Tim Edey on his Celtic folk roots and touring with The Chieftains

Tim Edey on his Celtic folk roots and touring with The Chieftains

TRACKING down award-winning multi-instrumentalist Tim Edey proved to be a bit of a task.

The Kent-born musician is currently on tour in the US with The Chieftains, so when we finally managed to speak he was somewhere in Indiana and very much enjoying the tour with Paddy Moloney and Co, of whom Tim says: “He never tires, he is just incredible.”

Apart from touring America with The Chieftains (quite a big thing for Tim as he has had to overcome a flying phobia), he has in fact recorded and toured with most of the major names in Celtic roots music including; Altan, Mary Black and Christy Moore.

Tim got his love of music from his father. “My dad is a really good guitar player,” he told me.

“I started on the old upright piano and then, when I was six, Dad came back with a piano accordion so I didn’t actually play the button box until I was about 14.

"I had been playing a bit of whistle but where I lived in Kent there was no Irish music or branch of Comhaltas so I just learned from music in the house.
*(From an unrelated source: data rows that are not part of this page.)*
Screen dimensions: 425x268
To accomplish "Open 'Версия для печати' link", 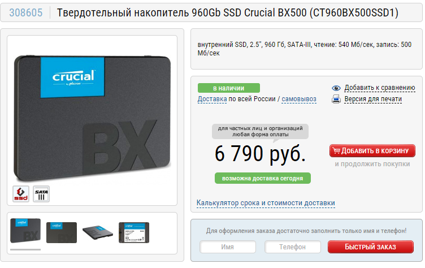I will [x=373, y=100].
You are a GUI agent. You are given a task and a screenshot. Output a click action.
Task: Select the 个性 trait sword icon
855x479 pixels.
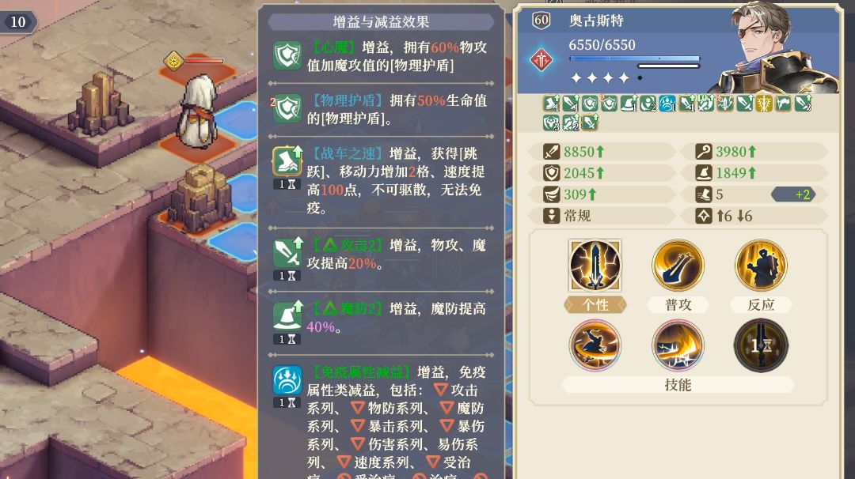pos(595,266)
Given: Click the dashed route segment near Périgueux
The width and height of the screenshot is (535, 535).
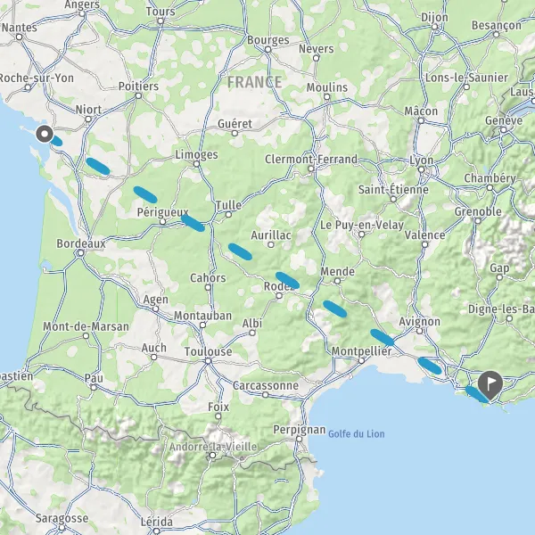Looking at the screenshot, I should [193, 223].
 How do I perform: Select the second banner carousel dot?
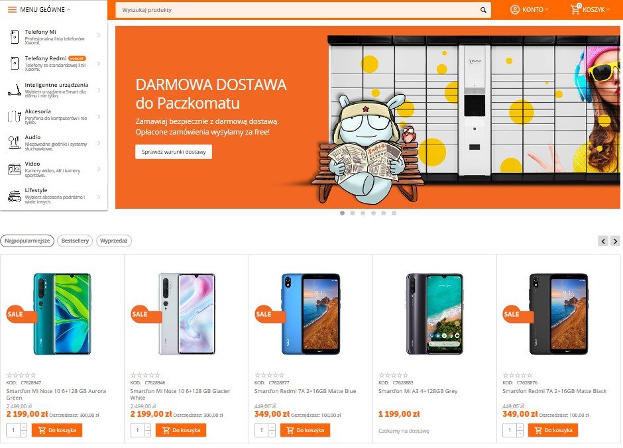click(353, 213)
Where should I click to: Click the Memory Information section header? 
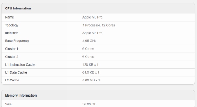point(21,96)
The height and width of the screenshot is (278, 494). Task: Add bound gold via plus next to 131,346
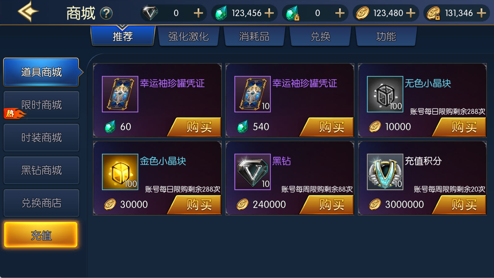(x=481, y=13)
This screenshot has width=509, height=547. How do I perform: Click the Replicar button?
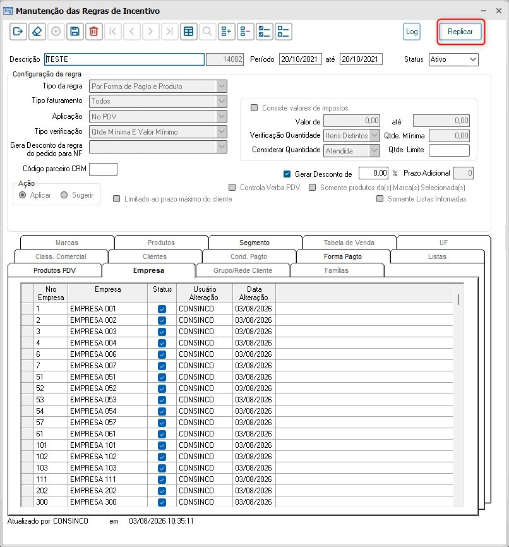click(460, 32)
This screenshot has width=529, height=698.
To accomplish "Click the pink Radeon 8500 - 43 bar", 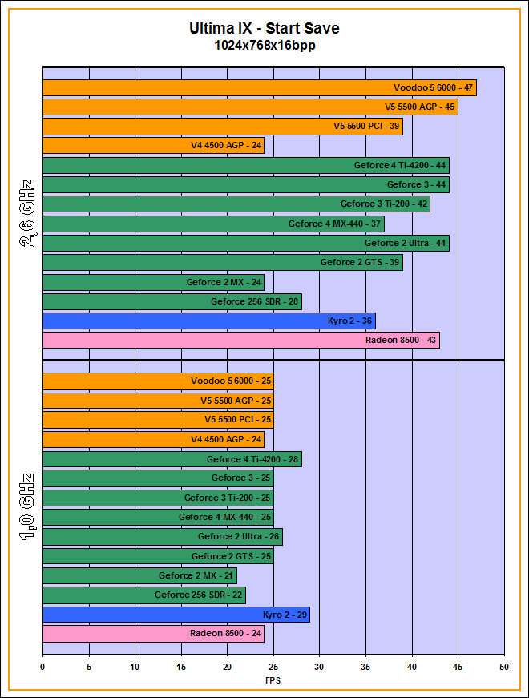I will pyautogui.click(x=240, y=341).
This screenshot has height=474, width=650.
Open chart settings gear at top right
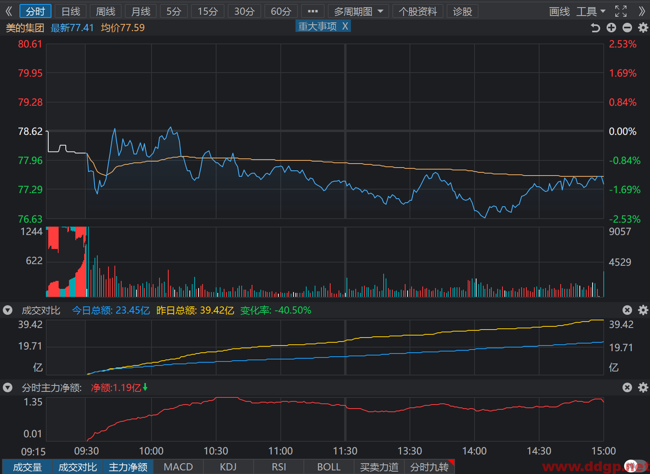643,28
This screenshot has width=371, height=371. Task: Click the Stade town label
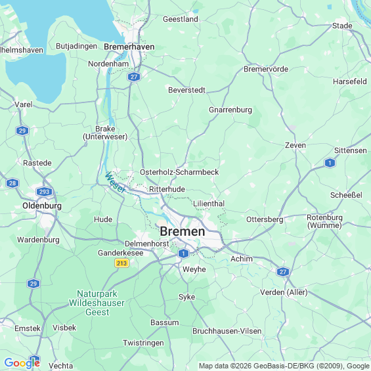pyautogui.click(x=342, y=26)
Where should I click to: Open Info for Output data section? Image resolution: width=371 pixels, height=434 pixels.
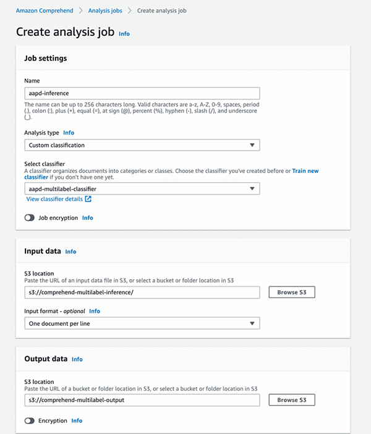point(77,359)
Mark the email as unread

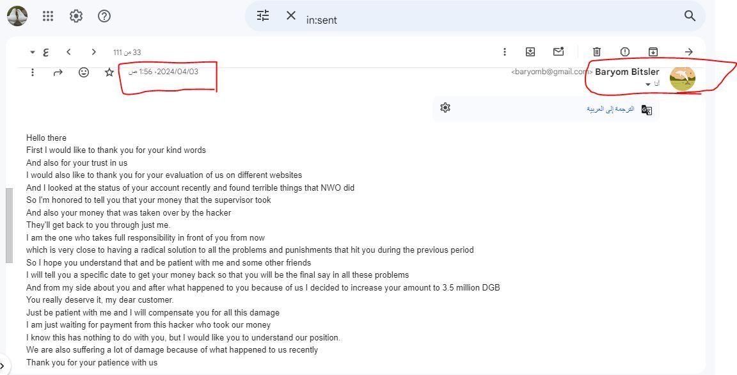click(559, 52)
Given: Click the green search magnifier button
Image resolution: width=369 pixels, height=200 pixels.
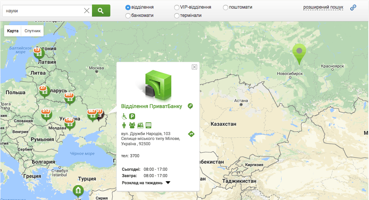Looking at the screenshot, I should (x=101, y=11).
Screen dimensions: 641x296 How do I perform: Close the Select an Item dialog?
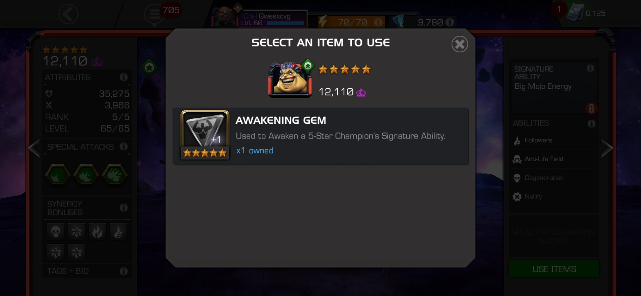tap(459, 44)
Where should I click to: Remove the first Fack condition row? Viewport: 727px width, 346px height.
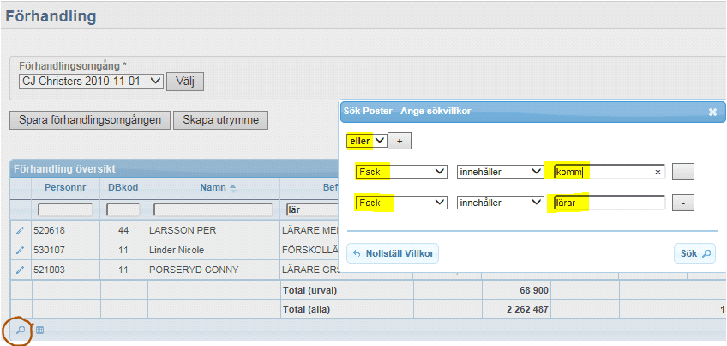pos(682,172)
There was always music playing in the house — The Chieftains, Joni Mitchell, Simon & Garfunkel… folk if you like.”

Tim’s father is Welsh and his mother was born in Dublin. His parents lived in Cork for a while and also in Bray, Co. Wicklow, plus some time in Kilburn before finally settling in Kent. Regular trips to Ireland during holidays helped to develop his awareness of Irish music.
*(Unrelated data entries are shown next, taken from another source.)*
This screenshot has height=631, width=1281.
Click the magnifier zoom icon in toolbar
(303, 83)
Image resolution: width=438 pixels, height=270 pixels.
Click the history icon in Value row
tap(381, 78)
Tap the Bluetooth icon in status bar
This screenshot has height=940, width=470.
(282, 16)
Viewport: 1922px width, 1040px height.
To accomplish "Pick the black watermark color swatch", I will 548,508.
He is now a collector of musical instruments, although he tries not to hang on to too many. “I lived on a boat for about three years,” he told me.

Tim is currently on tour in the US with The Chieftains Tim is currently on tour in the US with The Chieftains

“Because of space restrictions I got used to playing just one guitar. I have a few but I’m terrible because I don’t really play them. I play this battered old Yamaha. Some musicians can be quite snobby when it comes to guitars. I get slagged off and some people ask me why I don’t get myself a decent guitar.

"Well, I did get a beautiful guitar made for me but I just couldn’t get along with it. You know what it’s like on the road, you just need a good workhorse. Because we are plugging in a lot, the old electro-acoustic guitars are great. Once you put electrics on, it doesn’t really matter very much.”

What is his favourite instrument to play? “That’s a very hard one,” he says.

“These last few years I’ve been really lazy. I used to play lots of things like piano, banjo, whistle, a bit of bass, but nowadays I seem to have become this box and guitar player.

"I do love the accordion, it’s a fantastic instrument but I find it easier to express myself on the guitar. You can learn to do anything on it if you have the time. It’s certainly the most versatile for singers.”

Released last year, Tim’s latest album, Sailing Over The 7th String is a brilliant example of the accordion’s versatility. It kicks off with the pulsating Cooney’s Polcas featuring Tim on his nylon string Yamaha guitar, followed by the gentle Rumba Negra then into hornpipes followed by the hauntingly beautiful Journey to Mull.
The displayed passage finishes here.